Task statement:
Copy out, in full, each line below that contains the string "height".

Available records:
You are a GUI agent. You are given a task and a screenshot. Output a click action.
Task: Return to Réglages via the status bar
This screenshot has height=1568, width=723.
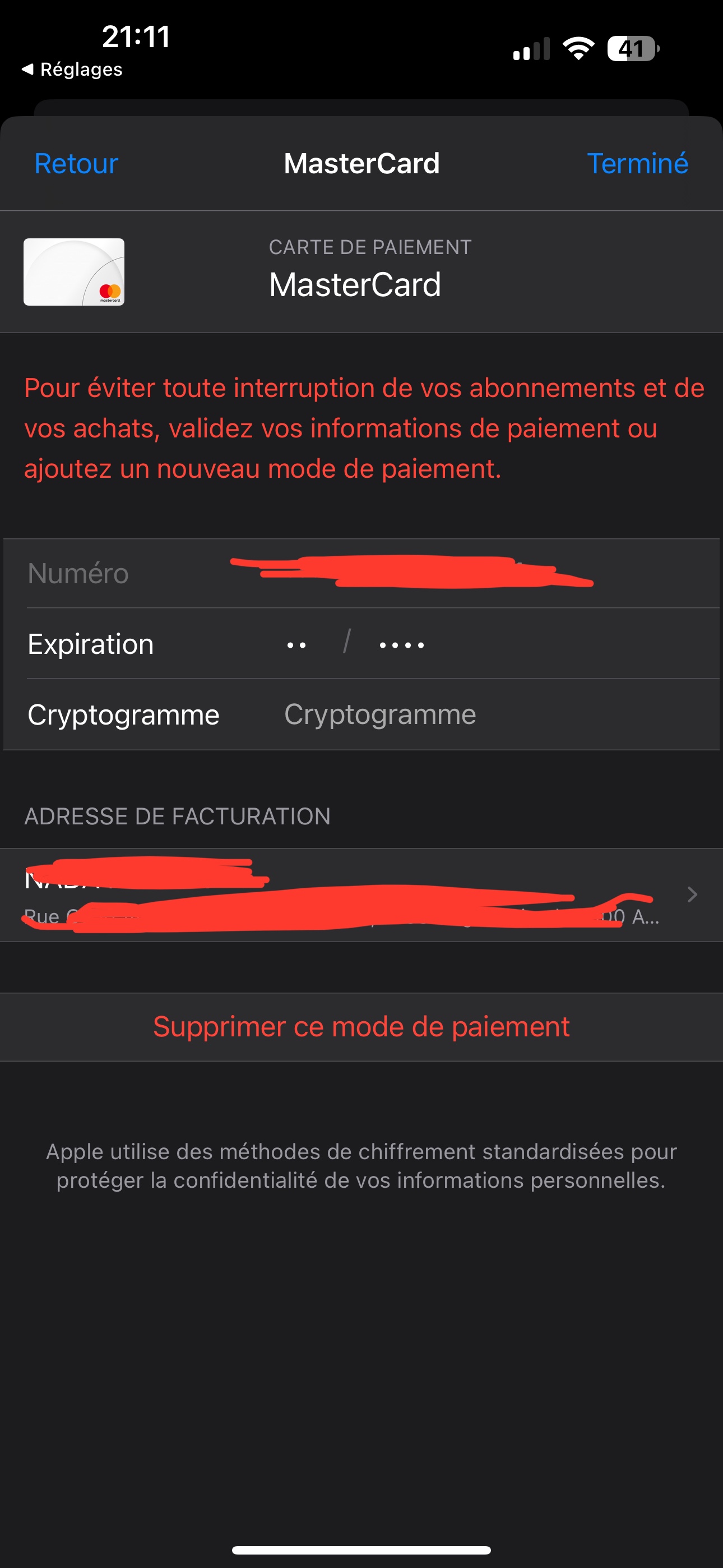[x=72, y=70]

---

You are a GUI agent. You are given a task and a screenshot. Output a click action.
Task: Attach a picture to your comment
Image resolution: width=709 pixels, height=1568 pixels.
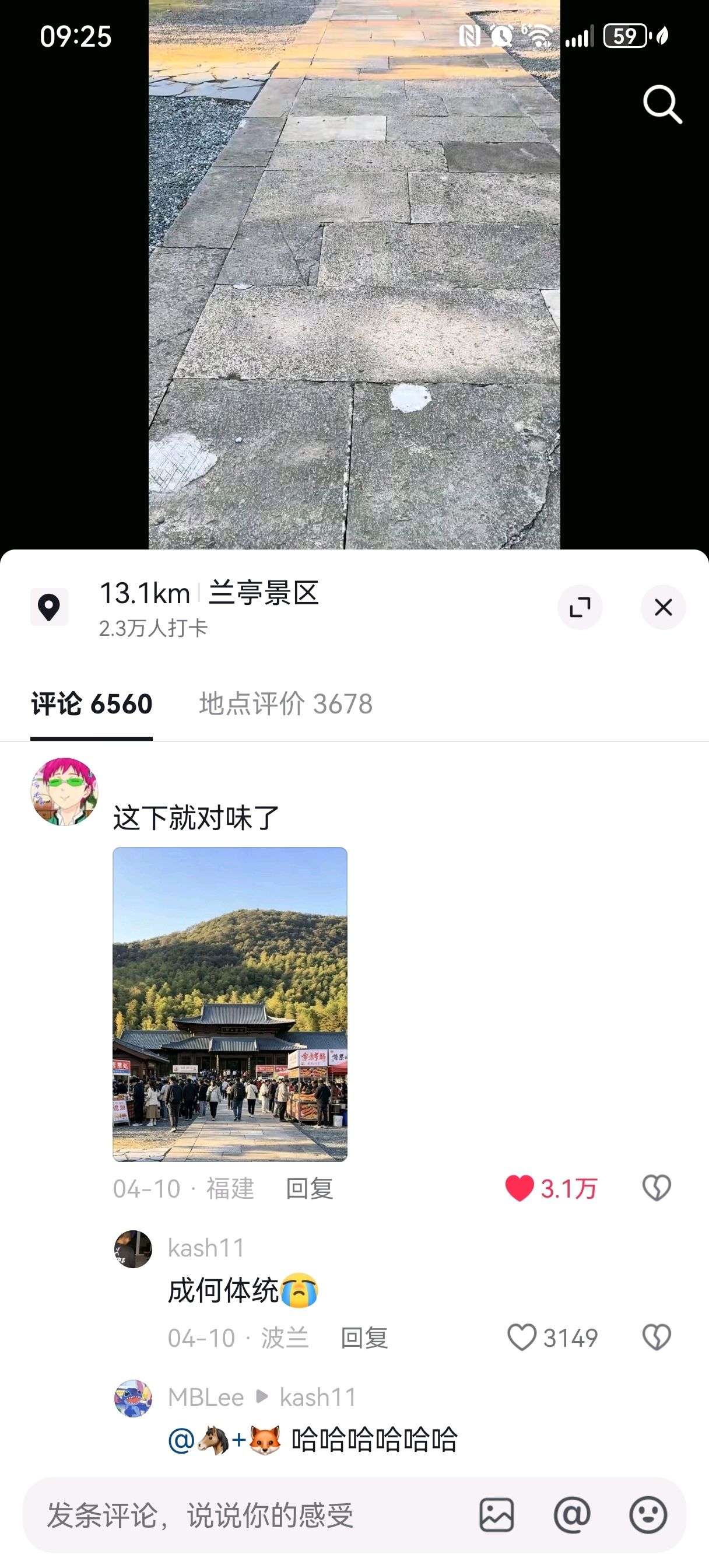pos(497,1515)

Output:
This screenshot has height=1568, width=723.
Image resolution: width=709 pixels, height=1568 pixels.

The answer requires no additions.